Мари, Кхалесса, кажется, даже запуганный Лиам – все пытались меня остановить. Но когда я поднял меч, ослепительный свет из индигового превратился в ядовито-зеленый.
Происходящее вокруг стало чем-то незначительным. Размылись образы, уши заложило ватой, мертвенная зелень съела живые краски. Но меня занимало лишь одно – меч.
Клинок был живым. Я удивленно разглядывал холодное лезвие, наблюдая, как собранная в нём магия в беспамятстве и агонии ищет заветный выход. Но крепкая фигурная ковка, сотворенная руками неизвестного мастера, на веки заточила в себе непокорную силу, обрекая на скитание по лабиринтам стали.
– Я это уже видела, – тихий, мягкий голос, от звучания которого внутри всё сжалось, а по телу прошел разряд статического электричества. – Моё самое первое видение. Когда Вальтер изуродовал меня, тогда в агонии, когда думала, что умираю, я увидела тебя. Здесь и сейчас. В этот самый миг.

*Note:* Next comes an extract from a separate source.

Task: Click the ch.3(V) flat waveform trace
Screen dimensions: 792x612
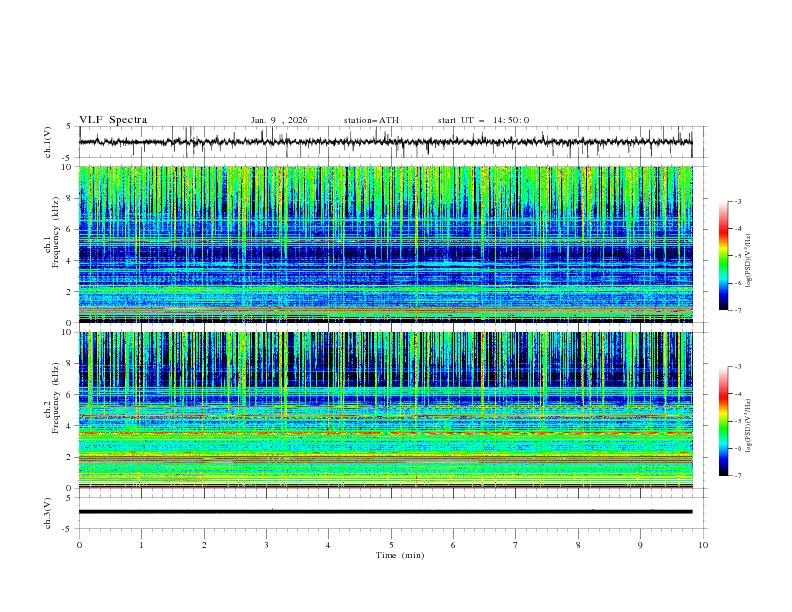Action: click(x=386, y=512)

Я обернулся к ней, с трудом веря в происходящее, опасаясь, что все это лишь очередной бред, морок, чья-то злая шутка.
Слишком красивая. Слишком умиротворенная. Слишком нереальная.
– Ты, правда, здесь?
– Я всегда рядом. Забыл?..
Наверное, в общепринятом смысле, мы никогда не были друзьями. Наши отношения зародись в настороженности и недоверии, перешагнули через животную страсть, граничащую с пошлостью, и сгорели в пламени из лжи и недомолвок. Но с Многоликой я все равно мог позволить себе небывалую роскошь – быть откровенным без осуждения.
Пустота внутри вырождалась в глубокую грусть при виде её улыбки.
– Что случится, когда я опущу меч в камень?
– Сделай это и узнаешь.
– Смерть тебя ничуть не изменила, – сказал я тоном, каким выражают покорность жестокому року.
– Но ведь именно такой я тебе всегда и нравилась, – Многоликая подошла ближе, протянула руки, и я сжал её тонкие пальцы, привлек к себе.
Эта женщина оставила во мне неизгладимый след, который я не сумел вытравить за прошедшие сотни лет.
– Значит, это конец? Точка невозврата?
– Что-то кончается, что-то начинается. Все, что было, обязательно будет ещё, неизбежно повторяясь, не в этом мире, так в каком-то другом.